WHAT THE EXERCISE ASKS: Reproduce each entry exactly as written.

#### INPUT MATERIAL

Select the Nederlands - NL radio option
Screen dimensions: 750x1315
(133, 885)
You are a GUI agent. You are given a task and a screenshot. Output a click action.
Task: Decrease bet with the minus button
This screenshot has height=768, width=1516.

########

ANSWER SPACE:
Select the Nederlands - NL radio option
Screen dimensions: 750x1315
(133, 885)
You are a GUI agent. You are given a task and a screenshot. Output a click action.
Task: Decrease bet with the minus button
This screenshot has height=768, width=1516.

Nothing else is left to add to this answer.